• _CHALLENGES_:
1. In the press release on the Speak Out Act, before which House committee did Congressman Cicilline testify?
2. Reproduce the press release on the Speak Out Act word for word between "Mon, 11/14/2022 –" and "day in court.", inclusive.

• _PASSAGE GIVEN_:
Cicilline: We Must Ensure That Sexual Harassment and Assault Survivors Can Share Their Stories

Cicilline: We Must Ensure That Sexual Harassment and Assault Survivors Can Share Their Stories

Jennifer.Bell2…

Mon, 11/14/2022 – 18:01

WASHINGTON, DC – Congressman David N. Cicilline (RI-01), Chairman of the House Judiciary Committee’s Subcommittee on Antitrust, Commercial, and Administrative Law, today testified in the House Rules Committee in favor of S. 4524, the Speak Out Act, legislation to bar judicial enforcement of pre-dispute non-disclosure and non-disparagement agreements in sexual harassment and sexual assault disputes. The legislation builds on the progress made with H.R. 4445, the Ending Forced Arbitration of Sexual Assault and Sexual Harassment Act, which was enacted earlier this year to restore the right of survivors to have their day in court.


 


The Congressman’s testimony, as delivered, is below.

S. 4524, the Speak Out Act, would prevent the enforcement of pre-dispute non-disclosure and non-disparagement agreements—or forced NDAs—in sexual harassment and sexual assault disputes.

This bipartisan, bicameral legislation is simple: it will ensure that any survivor who wants to share their story can. It does so by prohibiting the enforcement of forced NDAs in everyday contracts that silence survivors before a legal dispute even arises. 

It is unthinkable that widespread sexual misconduct can be covered up and swept under the rug because of NDAs snuck into take-it-or-leave-it contracts. And it is unconscionable that millions of people fear risking their livelihood for speaking out about sexual predators.

• _GIVEN DATA_:
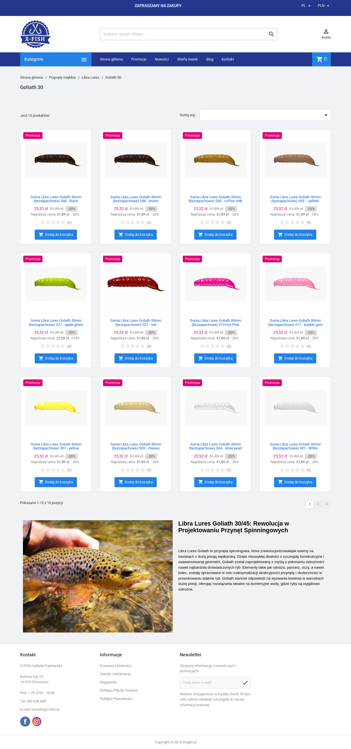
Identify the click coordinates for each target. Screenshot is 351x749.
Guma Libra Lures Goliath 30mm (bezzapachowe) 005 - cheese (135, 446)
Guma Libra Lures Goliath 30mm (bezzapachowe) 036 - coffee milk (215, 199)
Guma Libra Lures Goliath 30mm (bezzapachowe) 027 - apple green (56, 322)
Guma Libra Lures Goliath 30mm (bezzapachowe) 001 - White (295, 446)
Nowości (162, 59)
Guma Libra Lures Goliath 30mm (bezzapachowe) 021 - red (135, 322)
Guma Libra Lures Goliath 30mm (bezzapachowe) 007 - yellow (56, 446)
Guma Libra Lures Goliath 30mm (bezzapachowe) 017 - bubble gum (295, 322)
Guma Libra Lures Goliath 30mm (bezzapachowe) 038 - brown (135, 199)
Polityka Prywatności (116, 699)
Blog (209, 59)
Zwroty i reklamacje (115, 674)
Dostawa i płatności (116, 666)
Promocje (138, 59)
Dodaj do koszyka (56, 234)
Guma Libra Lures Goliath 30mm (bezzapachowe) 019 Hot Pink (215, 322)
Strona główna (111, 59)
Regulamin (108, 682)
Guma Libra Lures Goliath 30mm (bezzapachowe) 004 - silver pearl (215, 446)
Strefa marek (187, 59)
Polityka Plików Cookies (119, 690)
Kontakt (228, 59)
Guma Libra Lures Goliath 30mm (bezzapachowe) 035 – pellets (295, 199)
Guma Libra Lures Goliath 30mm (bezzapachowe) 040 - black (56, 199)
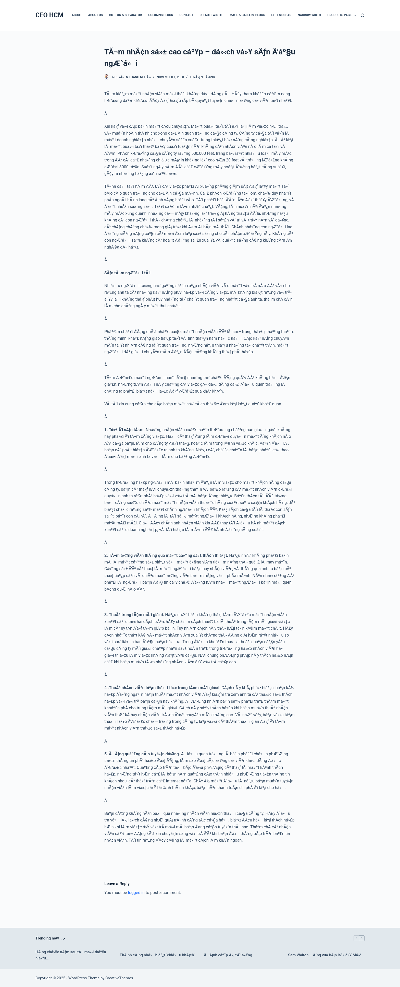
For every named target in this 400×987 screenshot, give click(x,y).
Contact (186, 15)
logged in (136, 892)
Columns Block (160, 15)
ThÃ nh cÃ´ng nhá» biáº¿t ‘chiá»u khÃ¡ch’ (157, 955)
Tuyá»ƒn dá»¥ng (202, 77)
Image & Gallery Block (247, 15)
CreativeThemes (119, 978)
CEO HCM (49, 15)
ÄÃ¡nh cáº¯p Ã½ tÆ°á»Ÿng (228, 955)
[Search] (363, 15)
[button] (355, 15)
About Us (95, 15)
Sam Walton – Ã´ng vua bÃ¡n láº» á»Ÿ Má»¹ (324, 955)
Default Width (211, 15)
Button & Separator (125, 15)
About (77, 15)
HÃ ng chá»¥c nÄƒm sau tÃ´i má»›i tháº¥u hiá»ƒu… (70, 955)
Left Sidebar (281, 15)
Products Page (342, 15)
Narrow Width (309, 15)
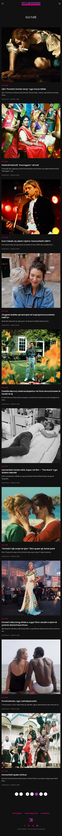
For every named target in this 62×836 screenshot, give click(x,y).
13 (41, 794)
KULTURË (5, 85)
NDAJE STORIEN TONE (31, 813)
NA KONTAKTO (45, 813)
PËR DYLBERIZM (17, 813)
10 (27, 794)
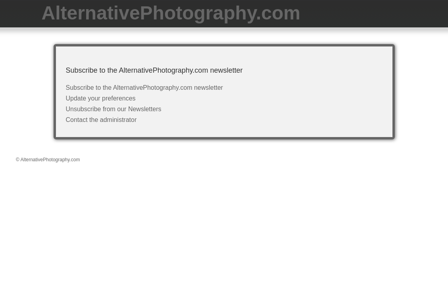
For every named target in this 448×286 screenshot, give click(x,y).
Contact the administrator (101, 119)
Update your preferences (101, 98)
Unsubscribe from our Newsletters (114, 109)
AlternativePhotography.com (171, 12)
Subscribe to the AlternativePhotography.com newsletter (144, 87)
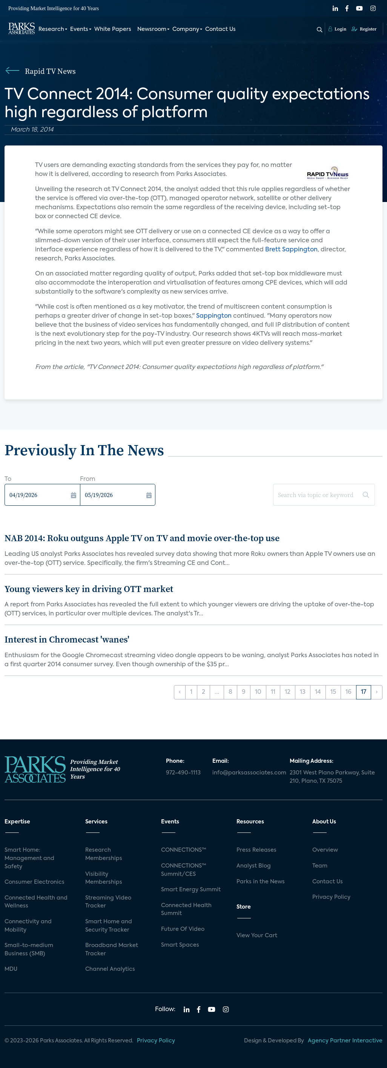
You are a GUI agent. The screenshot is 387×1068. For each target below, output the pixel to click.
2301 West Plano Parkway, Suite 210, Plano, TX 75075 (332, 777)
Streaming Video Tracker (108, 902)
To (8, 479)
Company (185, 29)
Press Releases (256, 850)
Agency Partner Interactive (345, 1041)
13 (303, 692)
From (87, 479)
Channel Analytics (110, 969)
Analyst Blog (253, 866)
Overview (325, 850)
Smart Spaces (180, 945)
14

• _TASK ANSWERS_:
1. The House Rules Committee.

2.
Mon, 11/14/2022 – 18:01

WASHINGTON, DC – Congressman David N. Cicilline (RI-01), Chairman of the House Judiciary Committee’s Subcommittee on Antitrust, Commercial, and Administrative Law, today testified in the House Rules Committee in favor of S. 4524, the Speak Out Act, legislation to bar judicial enforcement of pre-dispute non-disclosure and non-disparagement agreements in sexual harassment and sexual assault disputes. The legislation builds on the progress made with H.R. 4445, the Ending Forced Arbitration of Sexual Assault and Sexual Harassment Act, which was enacted earlier this year to restore the right of survivors to have their day in court.